Postby markfm » 04 Mar 2004 03:56
at a shell level, the basic commands to create a file association are just two lines:
assoc .xyz=WhateverFileType
ftype WhatEverFileType=c:\PathToMyApplication\MyApp.exe the_qualifiers
If you have Windows, at a DOS prompt typing "assoc" will show the current list of file associations -- what Windows has been told to call the various suffixes (e.g., that a .jpg is a "JPEG"), Typing "ftype" will show what is to be done with each file that's registered.

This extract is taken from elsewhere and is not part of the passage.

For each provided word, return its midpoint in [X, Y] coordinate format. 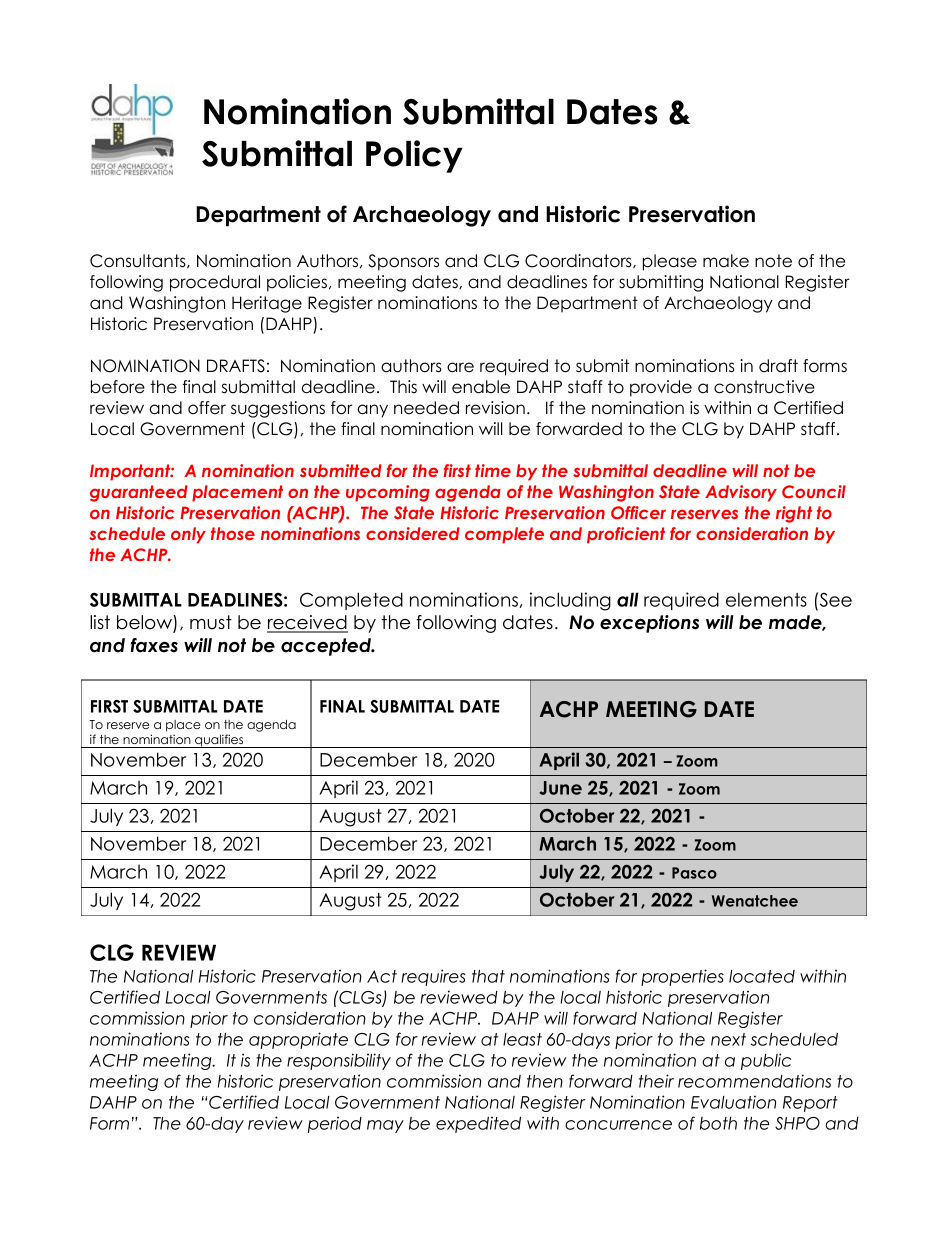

To generate a file association set, you 1) pick what file extensions you want to have VLC auto-open (.avi, .mpg, .div,...), 2) pick the names you wish to call these extensions (e.g., you might declare that .mpg is MPEGMovie), 3) log register the file extensions with "assoc" statements, then 4) generate the command lines from the ftype statement.
For the "ftype" statements, %1 = the input buffer, the filename you have clicked on.
Gotchas (things to be careful about):
If the path to vlc.exe includes spaces, include quotes around it -- "C:\Program Files\VLS\vlc.exe"
Some programs like quotes around the name of a file they are to open, otherss don't. In other words, you generate an ftype command saying to launch vlc, the command line that you type in the ftype statement may include either %1 OR "%1" -- depends on how the vlc command-line parser works.